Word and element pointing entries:

● ● ● ● ● ● ●

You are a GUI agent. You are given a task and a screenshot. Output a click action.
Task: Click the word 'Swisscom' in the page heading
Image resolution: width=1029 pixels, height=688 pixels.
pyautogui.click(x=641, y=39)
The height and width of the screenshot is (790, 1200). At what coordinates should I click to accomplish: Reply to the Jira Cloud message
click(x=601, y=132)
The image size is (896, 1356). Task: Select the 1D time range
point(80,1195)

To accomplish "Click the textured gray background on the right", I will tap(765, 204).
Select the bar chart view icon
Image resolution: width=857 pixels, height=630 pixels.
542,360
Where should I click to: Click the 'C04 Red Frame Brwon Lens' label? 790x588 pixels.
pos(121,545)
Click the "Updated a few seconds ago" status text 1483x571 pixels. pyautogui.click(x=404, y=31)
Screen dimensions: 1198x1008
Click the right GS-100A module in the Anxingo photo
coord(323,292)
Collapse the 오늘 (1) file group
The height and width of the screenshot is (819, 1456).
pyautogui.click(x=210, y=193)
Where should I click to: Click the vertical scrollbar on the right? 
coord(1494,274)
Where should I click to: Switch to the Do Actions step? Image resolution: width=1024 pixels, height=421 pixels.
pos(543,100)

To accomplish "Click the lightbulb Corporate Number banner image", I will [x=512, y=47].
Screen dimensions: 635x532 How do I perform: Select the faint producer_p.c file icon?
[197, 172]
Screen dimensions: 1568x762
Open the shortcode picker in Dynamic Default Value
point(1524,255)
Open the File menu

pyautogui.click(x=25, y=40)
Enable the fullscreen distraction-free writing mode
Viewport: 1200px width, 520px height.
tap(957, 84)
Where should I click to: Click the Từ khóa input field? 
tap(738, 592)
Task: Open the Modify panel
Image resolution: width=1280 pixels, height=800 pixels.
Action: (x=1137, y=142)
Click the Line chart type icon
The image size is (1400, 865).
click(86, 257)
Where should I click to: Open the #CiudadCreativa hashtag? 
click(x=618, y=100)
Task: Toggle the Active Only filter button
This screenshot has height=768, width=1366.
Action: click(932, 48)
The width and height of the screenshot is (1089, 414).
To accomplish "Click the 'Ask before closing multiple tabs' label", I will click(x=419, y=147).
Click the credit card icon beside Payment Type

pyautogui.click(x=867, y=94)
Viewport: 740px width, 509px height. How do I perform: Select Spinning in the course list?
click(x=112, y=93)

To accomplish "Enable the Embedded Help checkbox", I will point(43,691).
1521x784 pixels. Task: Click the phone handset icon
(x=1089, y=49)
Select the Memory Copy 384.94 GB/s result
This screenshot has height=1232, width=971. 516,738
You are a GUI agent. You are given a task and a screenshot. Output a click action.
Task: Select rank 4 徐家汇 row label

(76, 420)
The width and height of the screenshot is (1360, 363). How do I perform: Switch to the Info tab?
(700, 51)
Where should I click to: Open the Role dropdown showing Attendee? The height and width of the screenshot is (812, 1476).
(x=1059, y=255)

● ● ● ● ● ● ●

Objective: Please lay out the records above as a JSON list of strings, one string per line, with the blank lines left out.

Output for this task:
[
  "You are a GUI agent. You are given a task and a screenshot. Output a click action.",
  "Task: Click the word 'Swisscom' in the page heading",
  "Image resolution: width=1029 pixels, height=688 pixels.",
  "pyautogui.click(x=641, y=39)",
  "The height and width of the screenshot is (790, 1200). At what coordinates should I click to accomplish: Reply to the Jira Cloud message",
  "click(x=601, y=132)",
  "The image size is (896, 1356). Task: Select the 1D time range",
  "point(80,1195)",
  "To accomplish \"Click the textured gray background on the right\", I will tap(765, 204).",
  "Select the bar chart view icon",
  "Image resolution: width=857 pixels, height=630 pixels.",
  "542,360",
  "Where should I click to: Click the 'C04 Red Frame Brwon Lens' label? 790x588 pixels.",
  "pos(121,545)",
  "Click the \"Updated a few seconds ago\" status text 1483x571 pixels. pyautogui.click(x=404, y=31)",
  "Screen dimensions: 1198x1008",
  "Click the right GS-100A module in the Anxingo photo",
  "coord(323,292)",
  "Collapse the 오늘 (1) file group",
  "The height and width of the screenshot is (819, 1456).",
  "pyautogui.click(x=210, y=193)",
  "Where should I click to: Click the vertical scrollbar on the right? ",
  "coord(1494,274)",
  "Where should I click to: Switch to the Do Actions step? Image resolution: width=1024 pixels, height=421 pixels.",
  "pos(543,100)",
  "To accomplish \"Click the lightbulb Corporate Number banner image\", I will [x=512, y=47].",
  "Screen dimensions: 635x532 How do I perform: Select the faint producer_p.c file icon?",
  "[197, 172]",
  "Screen dimensions: 1568x762",
  "Open the shortcode picker in Dynamic Default Value",
  "point(1524,255)",
  "Open the File menu",
  "pyautogui.click(x=25, y=40)",
  "Enable the fullscreen distraction-free writing mode",
  "Viewport: 1200px width, 520px height.",
  "tap(957, 84)",
  "Where should I click to: Click the Từ khóa input field? ",
  "tap(738, 592)",
  "Task: Open the Modify panel",
  "Image resolution: width=1280 pixels, height=800 pixels.",
  "Action: (x=1137, y=142)",
  "Click the Line chart type icon",
  "The image size is (1400, 865).",
  "click(86, 257)",
  "Where should I click to: Open the #CiudadCreativa hashtag? ",
  "click(x=618, y=100)",
  "Task: Toggle the Active Only filter button",
  "This screenshot has height=768, width=1366.",
  "Action: click(932, 48)",
  "The width and height of the screenshot is (1089, 414).",
  "To accomplish \"Click the 'Ask before closing multiple tabs' label\", I will click(x=419, y=147).",
  "Click the credit card icon beside Payment Type",
  "pyautogui.click(x=867, y=94)",
  "Viewport: 740px width, 509px height. How do I perform: Select Spinning in the course list?",
  "click(x=112, y=93)",
  "To accomplish \"Enable the Embedded Help checkbox\", I will point(43,691).",
  "1521x784 pixels. Task: Click the phone handset icon",
  "(x=1089, y=49)",
  "Select the Memory Copy 384.94 GB/s result",
  "This screenshot has height=1232, width=971. 516,738",
  "You are a GUI agent. You are given a task and a screenshot. Output a click action.",
  "Task: Select rank 4 徐家汇 row label",
  "(76, 420)",
  "The width and height of the screenshot is (1360, 363). How do I perform: Switch to the Info tab?",
  "(700, 51)",
  "Where should I click to: Open the Role dropdown showing Attendee? The height and width of the screenshot is (812, 1476).",
  "(x=1059, y=255)"
]